73e3fa10b4 doc + test: Correct uint256 hex string endianness (Hodlinator)
Pull request description:
This PR is a follow-up to #30436.
Only changes test-code and modifies/adds comments.
Byte order of hex string representation was wrongfully documented as little-endian, but are in fact closer to "big-endian" (endianness is a memory-order concept rather than a numeric concept). `[arith_]uint256` both store their data in arrays with little-endian byte order (`arith_uint256` has host byte order within each `uint32_t` element).

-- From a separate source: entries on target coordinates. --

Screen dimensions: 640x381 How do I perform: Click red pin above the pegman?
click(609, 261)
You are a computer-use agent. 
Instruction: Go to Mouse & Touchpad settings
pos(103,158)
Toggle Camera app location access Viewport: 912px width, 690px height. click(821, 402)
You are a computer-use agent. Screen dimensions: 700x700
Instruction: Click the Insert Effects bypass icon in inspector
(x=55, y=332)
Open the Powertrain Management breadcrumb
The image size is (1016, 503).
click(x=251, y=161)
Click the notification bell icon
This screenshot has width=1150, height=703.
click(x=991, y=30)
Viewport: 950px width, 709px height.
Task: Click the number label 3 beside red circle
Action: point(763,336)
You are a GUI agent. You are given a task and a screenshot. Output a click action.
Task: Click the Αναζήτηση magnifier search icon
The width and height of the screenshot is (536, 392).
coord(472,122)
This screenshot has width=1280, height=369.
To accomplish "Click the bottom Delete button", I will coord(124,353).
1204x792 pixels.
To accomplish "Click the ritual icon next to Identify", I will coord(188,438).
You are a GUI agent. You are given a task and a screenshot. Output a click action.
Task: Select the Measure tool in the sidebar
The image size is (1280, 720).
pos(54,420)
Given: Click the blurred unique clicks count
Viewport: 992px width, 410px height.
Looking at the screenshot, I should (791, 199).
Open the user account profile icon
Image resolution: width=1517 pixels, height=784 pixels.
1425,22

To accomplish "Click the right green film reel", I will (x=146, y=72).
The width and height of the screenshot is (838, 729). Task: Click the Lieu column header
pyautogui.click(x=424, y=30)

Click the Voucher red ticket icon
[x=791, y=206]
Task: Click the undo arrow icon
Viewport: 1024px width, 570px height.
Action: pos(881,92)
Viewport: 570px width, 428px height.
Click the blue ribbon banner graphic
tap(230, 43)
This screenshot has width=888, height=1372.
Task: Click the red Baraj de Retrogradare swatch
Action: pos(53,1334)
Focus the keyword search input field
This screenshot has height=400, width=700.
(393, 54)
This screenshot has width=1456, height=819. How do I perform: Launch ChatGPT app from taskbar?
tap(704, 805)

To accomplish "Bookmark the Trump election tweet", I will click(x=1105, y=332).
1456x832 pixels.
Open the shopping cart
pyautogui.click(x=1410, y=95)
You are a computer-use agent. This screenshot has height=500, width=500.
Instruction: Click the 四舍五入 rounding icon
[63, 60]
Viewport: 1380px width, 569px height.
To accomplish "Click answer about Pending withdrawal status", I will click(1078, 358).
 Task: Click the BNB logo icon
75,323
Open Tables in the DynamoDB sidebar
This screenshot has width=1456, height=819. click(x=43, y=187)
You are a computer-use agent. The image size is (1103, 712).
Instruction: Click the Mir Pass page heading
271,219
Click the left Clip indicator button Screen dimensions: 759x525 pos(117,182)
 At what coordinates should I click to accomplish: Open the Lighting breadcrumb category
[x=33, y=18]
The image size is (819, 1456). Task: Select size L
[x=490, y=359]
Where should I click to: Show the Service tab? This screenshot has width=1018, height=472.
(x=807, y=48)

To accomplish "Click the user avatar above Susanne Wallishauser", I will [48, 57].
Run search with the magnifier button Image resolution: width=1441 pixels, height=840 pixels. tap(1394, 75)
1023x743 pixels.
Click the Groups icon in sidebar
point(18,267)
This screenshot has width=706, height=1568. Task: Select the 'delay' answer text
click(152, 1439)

**uint256_tests.cpp** - Avoid using variable from the left side of the condition in the right side. Credits to @maflcko: https://github.com/bitcoin/bitcoin/pull/30436#discussion_r1688273553
**setup_common.cpp** - Skip needless ArithToUint256-conversion. Credits to @stickies-v: https://github.com/bitcoin/bitcoin/pull/30436#discussion_r1688621638
---
<details>
<summary>
## Logical reasoning for endianness
</summary>
1. Comparing an `arith_uint256` (`base_uint<256>`) to a `uint64_t` compares the beginning of the array, and verifies the remaining elements are zero.
```C++
template <unsigned int BITS>
bool base_uint<BITS>::EqualTo(uint64_t b) const
{
for (int i = WIDTH - 1; i >= 2; i--) {
if (pn[i])
return false;
}
if (pn[1] != (b >> 32))
return false;
if (pn[0] != (b & 0xfffffffful))
return false;
return true;
}
```
...that is consistent with little endian ordering of the array.
2. They have the same endianness (but `arith_*` has host-ordering of each `uint32_t` element):
```C++
arith_uint256 UintToArith256(const uint256 &a)
{
arith_uint256 b;
for(int x=0; x<b.WIDTH; ++x)
b.pn[x] = ReadLE32(a.begin() + x*4);
return b;
}
```
### String conversions
The reversal of order which happens when converting hex-strings <=> uint256 means strings are actually closer to big-endian, see the end of `base_blob<BITS>::SetHexDeprecated`:
```C++
unsigned char* p1 = m_data.data();
unsigned char* pend = p1 + WIDTH;
while (digits > 0 && p1 < pend) {
*p1 = ::HexDigit(trimmed[--digits]);
if (digits > 0) {
*p1 |= ((unsigned char)::HexDigit(trimmed[--digits]) << 4);
p1++;
}
}
```
Same reversal here:
```C++
template <unsigned int BITS>
std::string base_blob<BITS>::GetHex() const
{
uint8_t m_data_rev[WIDTH];
for (int i = 0; i < WIDTH; ++i) {
m_data_rev[i] = m_data[WIDTH - 1 - i];
}
return HexStr(m_data_rev);
}
```
It now makes sense to me that `SetHexDeprecated`, upon receiving a shorter hex string that requires zero-padding, would pad as if the missing hex chars where towards the end of the little-endian byte array, as they are the most significant bytes. "Big-endian" string representation is also consistent with the case where `SetHexDeprecated` receives too many hex digits and discards the leftmost ones, as a form of integer narrowing takes place.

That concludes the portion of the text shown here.